ジーナローズは何が起こったのかよく解らない。
そんな時、レイジが何事か呟いた。
 「この手を拒まないで。……一人にしないで」
ジーナローズにとってはじめてみた弟の一面だった。
レイジといえばジェネラル・テンペストといわれ、恐れられるのに。
こんな零時の一面を知った途端、レイジが愛しくなった。
――なんて臆病で愛らしい子。
ジーナローズは意識のないレイジを抱きしめた。


 「え、姉上が?」
ギルヴァイスがレイジのために作った城で、ギルヴァイスはレイジ宛ての招待状を読み上げた。

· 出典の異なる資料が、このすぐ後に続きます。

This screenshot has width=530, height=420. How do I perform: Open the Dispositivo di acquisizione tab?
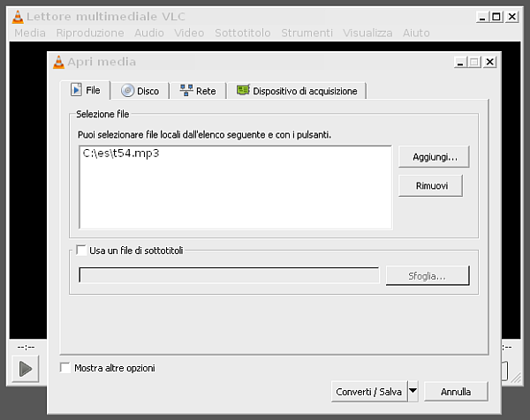click(297, 91)
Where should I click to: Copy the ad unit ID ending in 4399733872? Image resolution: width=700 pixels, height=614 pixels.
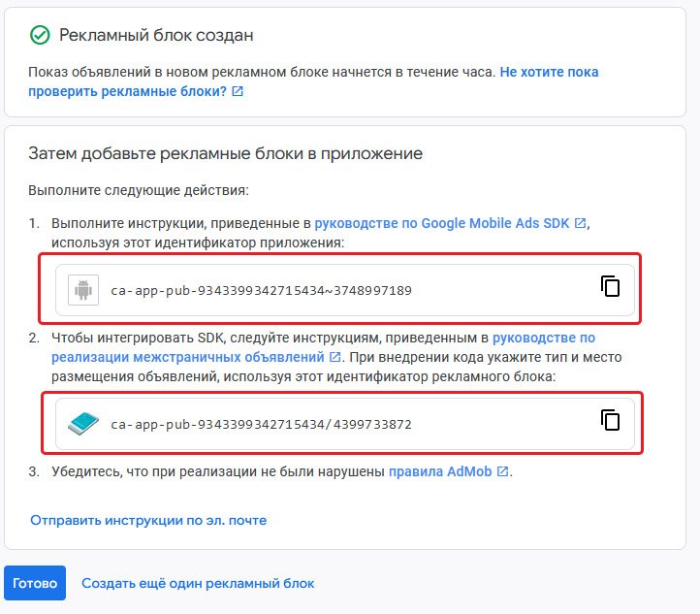point(610,420)
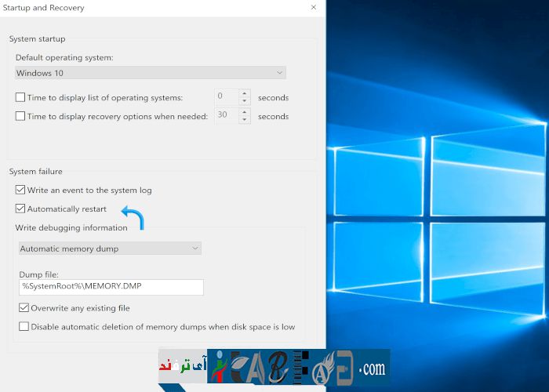Enable time to display list of operating systems
This screenshot has height=392, width=549.
click(x=21, y=97)
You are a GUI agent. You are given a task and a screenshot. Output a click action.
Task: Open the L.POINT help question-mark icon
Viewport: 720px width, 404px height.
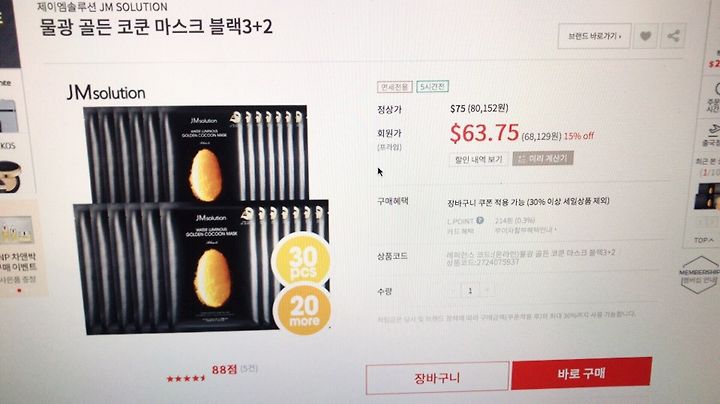pos(480,220)
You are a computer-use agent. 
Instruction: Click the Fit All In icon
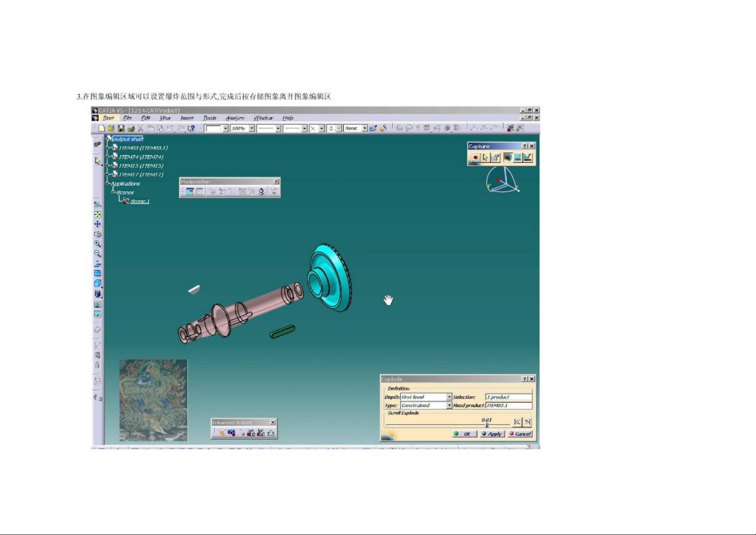(x=97, y=215)
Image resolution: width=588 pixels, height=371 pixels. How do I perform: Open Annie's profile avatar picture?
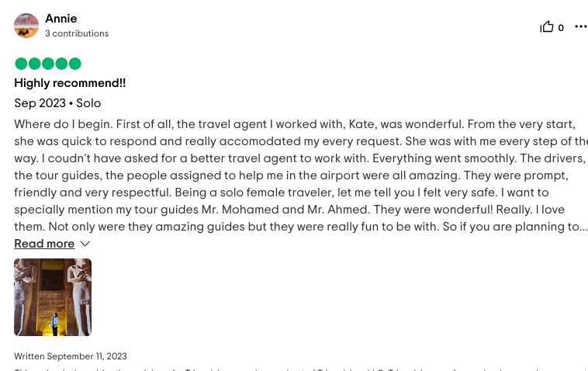coord(26,26)
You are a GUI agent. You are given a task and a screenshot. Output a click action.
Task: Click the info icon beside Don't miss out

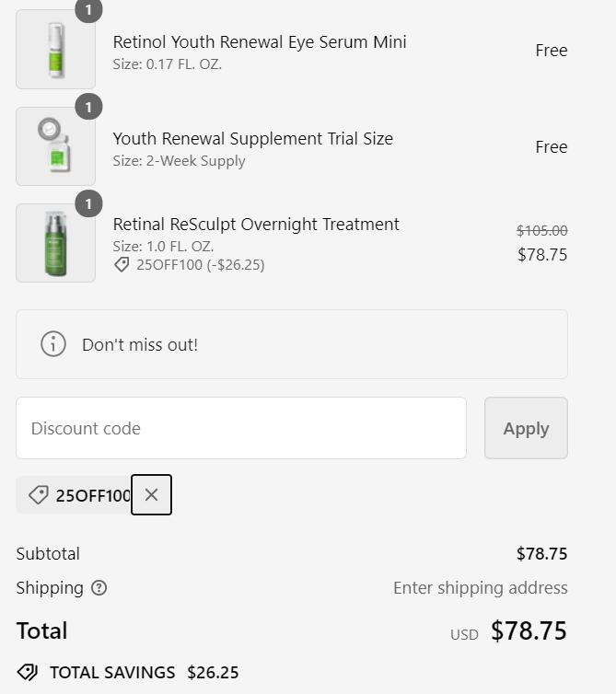53,344
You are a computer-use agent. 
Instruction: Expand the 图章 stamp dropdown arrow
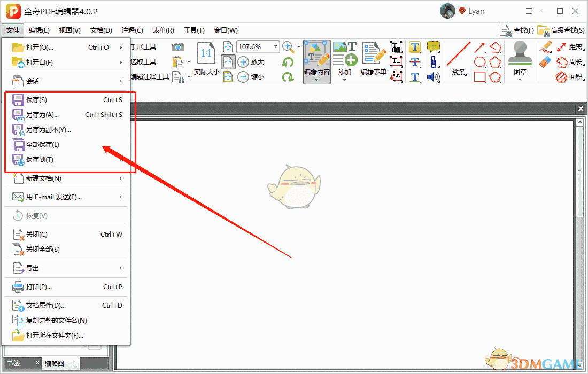pos(519,79)
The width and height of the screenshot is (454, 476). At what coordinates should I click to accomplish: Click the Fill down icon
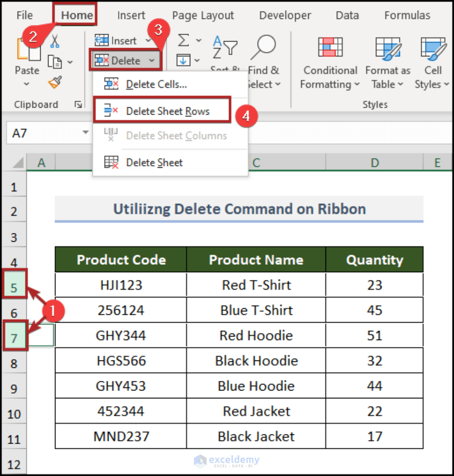(183, 59)
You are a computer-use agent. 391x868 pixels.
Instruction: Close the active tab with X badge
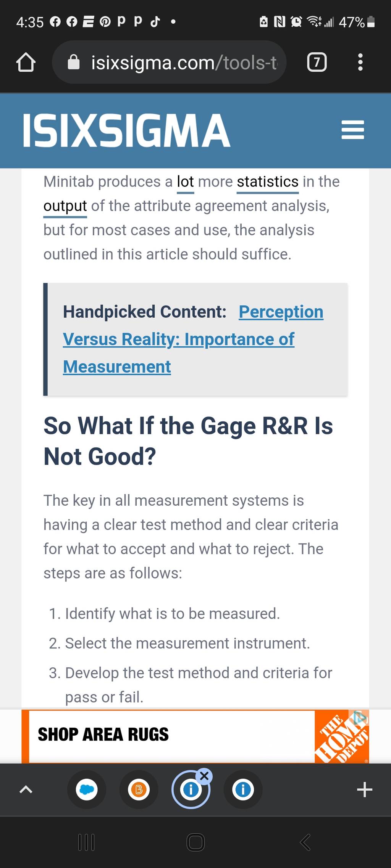pos(204,776)
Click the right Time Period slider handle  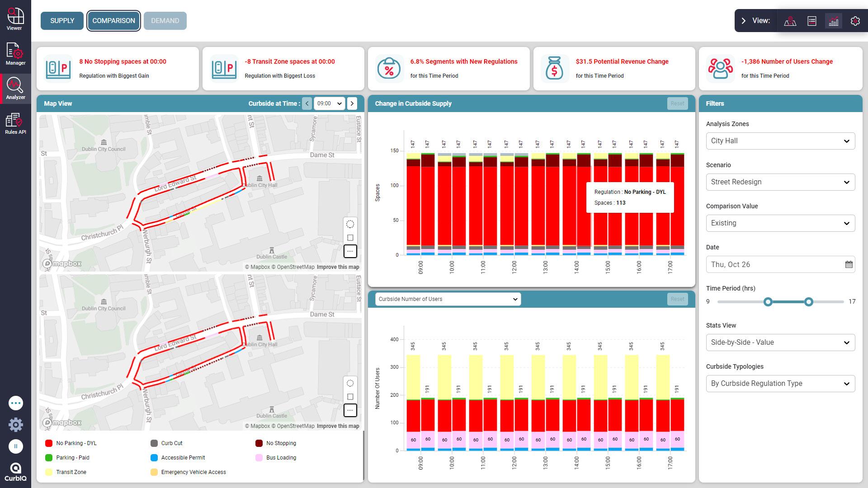(x=809, y=302)
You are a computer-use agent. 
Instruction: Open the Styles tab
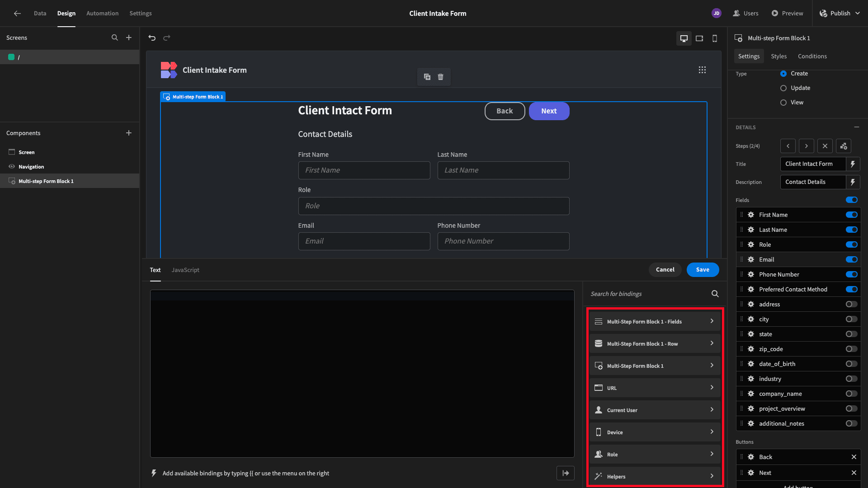click(778, 56)
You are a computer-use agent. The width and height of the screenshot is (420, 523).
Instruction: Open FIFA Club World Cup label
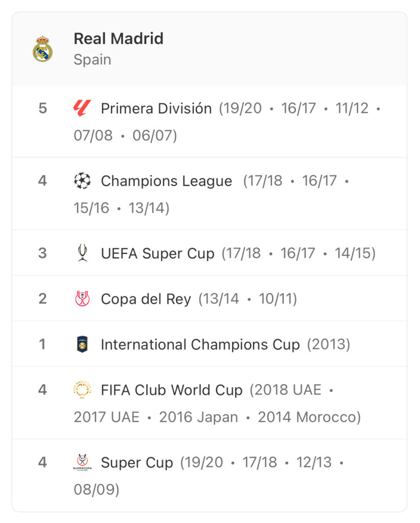point(172,390)
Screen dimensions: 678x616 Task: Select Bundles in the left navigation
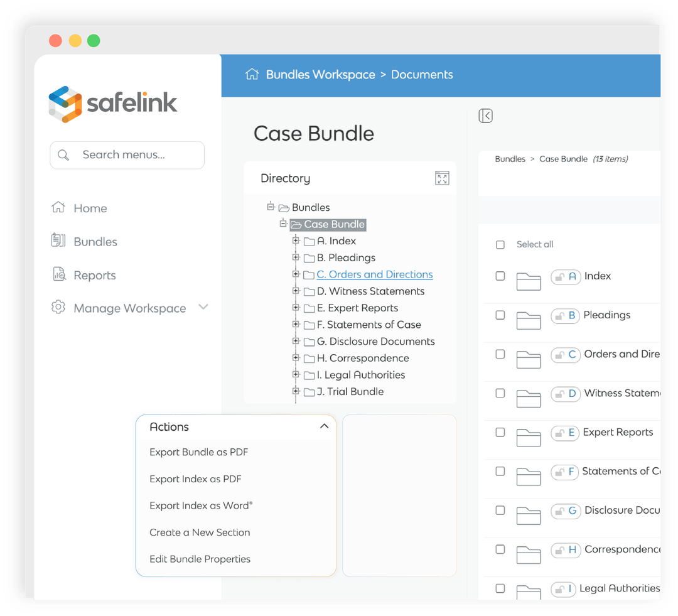click(x=95, y=241)
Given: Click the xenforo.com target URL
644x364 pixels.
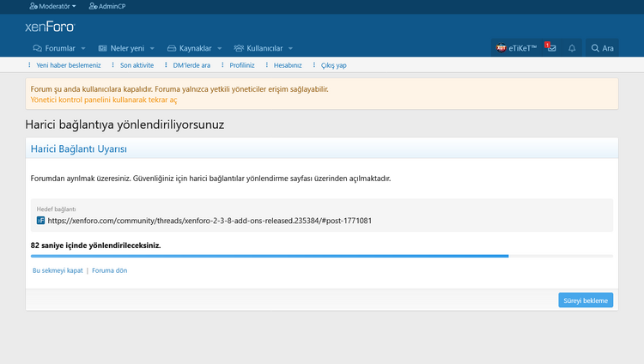Looking at the screenshot, I should [x=210, y=221].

ジーナローズが自分の城――つまり魔王城――に遊びに来ないかというものだった。
 勿論レイジの返事は即参加だ。
ギルヴァイスはやれやれというように手を左右に振った。


 「レイジ!」
 来てくれたのね、という挨拶もそこそこに、ジーナローズとレイジは再会を喜び合った。
みんなの前で抱き合ったりもした。
レイジにとって何より嬉しかったのは、ジーナローズが自分の手を拒まなかった事だ。
こんな事は生まれて初めてだ。
それからレイジはジーナローズと踊り明かした。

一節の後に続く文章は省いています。